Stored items
__________
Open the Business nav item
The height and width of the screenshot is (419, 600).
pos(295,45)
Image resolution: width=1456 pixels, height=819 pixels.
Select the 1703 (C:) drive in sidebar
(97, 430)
__________
AIM OF THE EXERCISE:
Write out the data exactly as it stands.

RESPONSE BOX:
Open the Business nav item
The height and width of the screenshot is (419, 600).
pos(295,45)
Image resolution: width=1456 pixels, height=819 pixels.
Select the 1703 (C:) drive in sidebar
(97, 430)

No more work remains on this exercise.